Segment Open
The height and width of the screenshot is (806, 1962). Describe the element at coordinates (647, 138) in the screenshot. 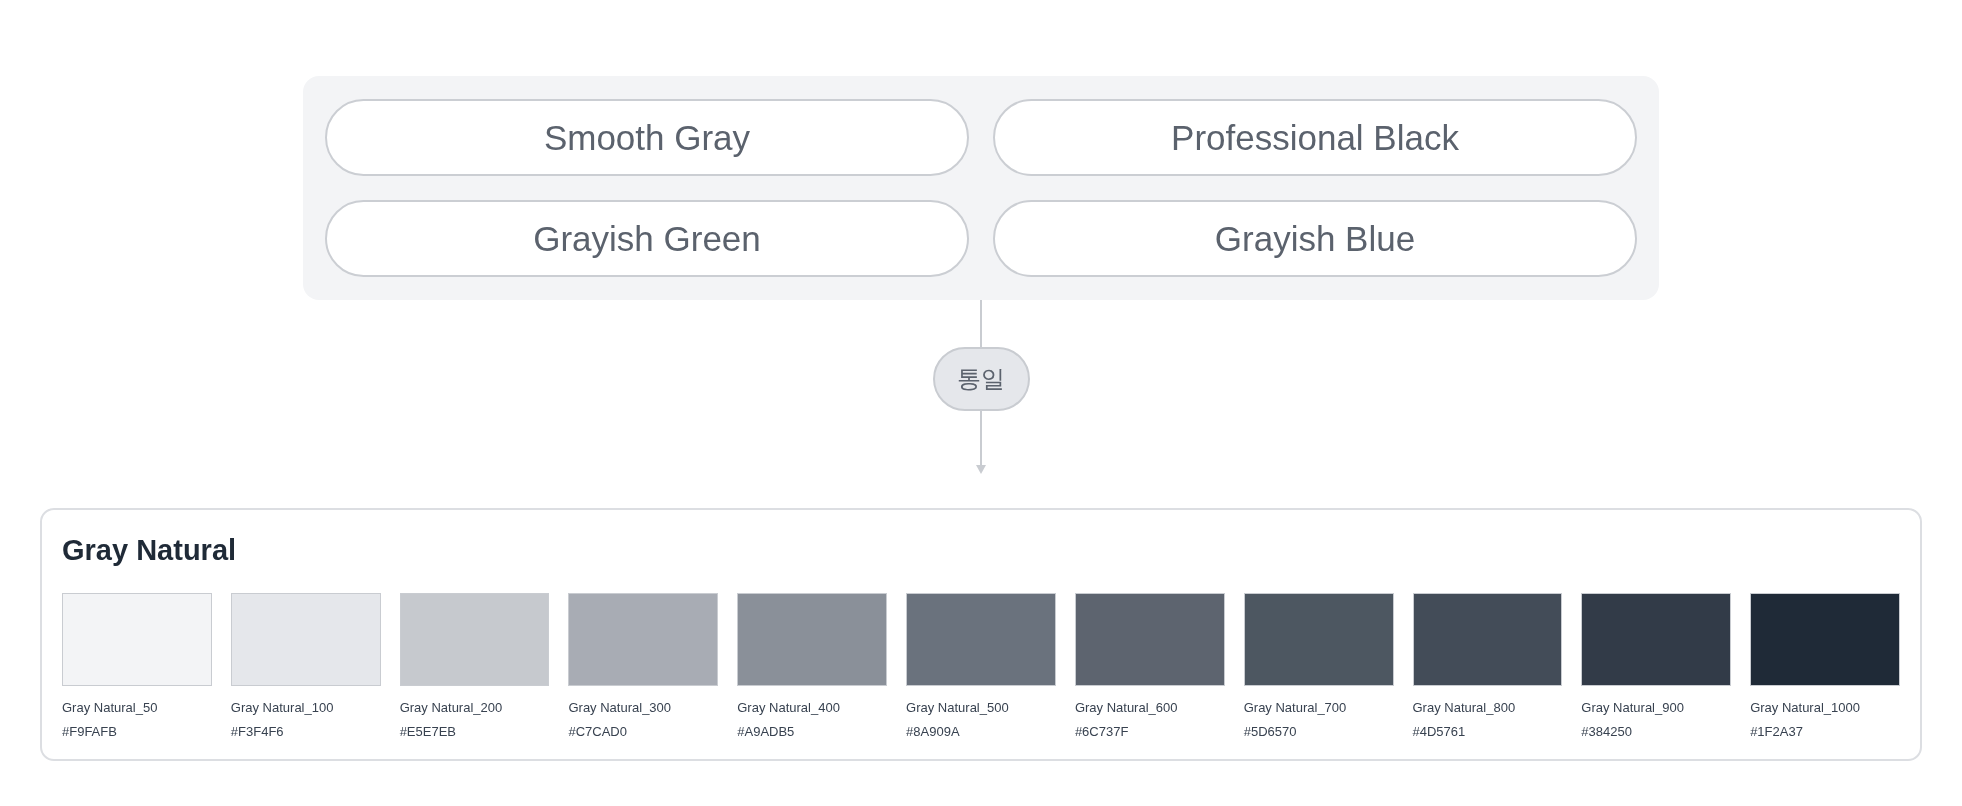

I see `theme-option: Smooth Gray` at that location.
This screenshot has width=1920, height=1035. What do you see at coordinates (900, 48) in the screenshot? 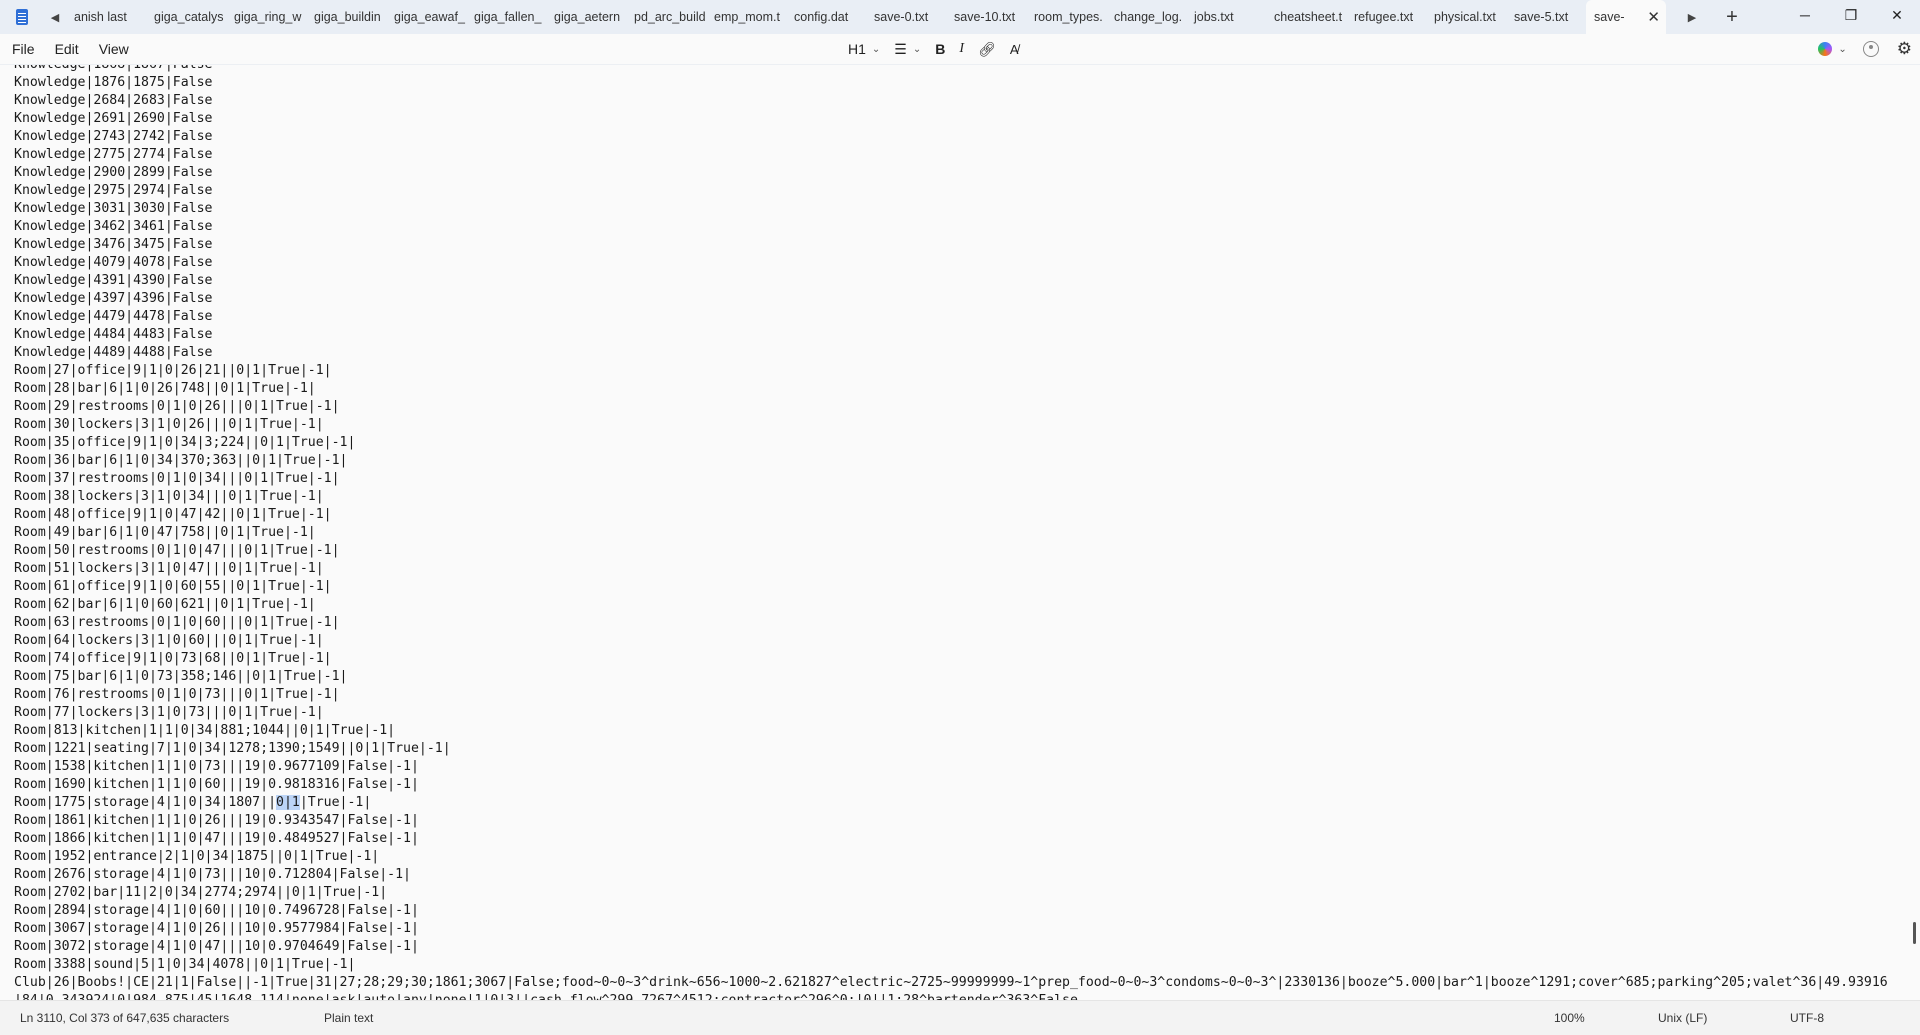
I see `bulleted-list-icon: ☰` at bounding box center [900, 48].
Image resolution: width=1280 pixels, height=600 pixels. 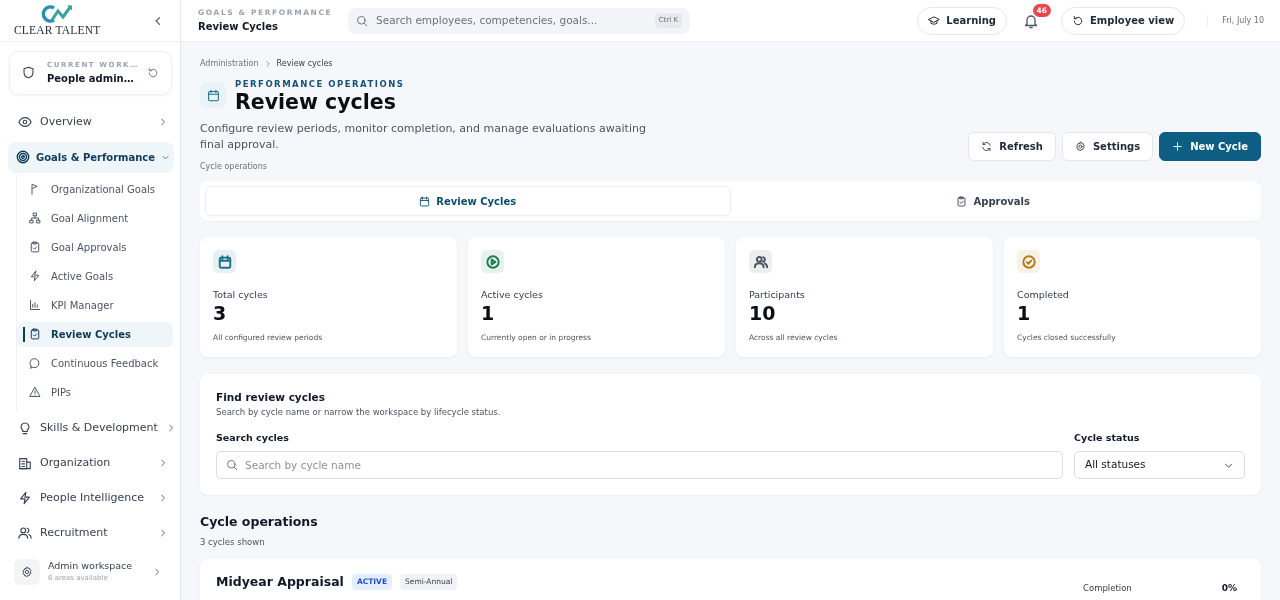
Segment Closed
Work item:
Format the listing above as a JSON array of strings, one string per line and no entries for blank lines. Leave the pictures out.

Exercise result:
[
  "The height and width of the screenshot is (806, 1962). Describe the element at coordinates (647, 138) in the screenshot. ",
  "I see `theme-option: Smooth Gray` at that location.",
  "This screenshot has width=1920, height=1035. What do you see at coordinates (900, 48) in the screenshot? ",
  "I see `bulleted-list-icon: ☰` at bounding box center [900, 48].",
  "Image resolution: width=1280 pixels, height=600 pixels. "
]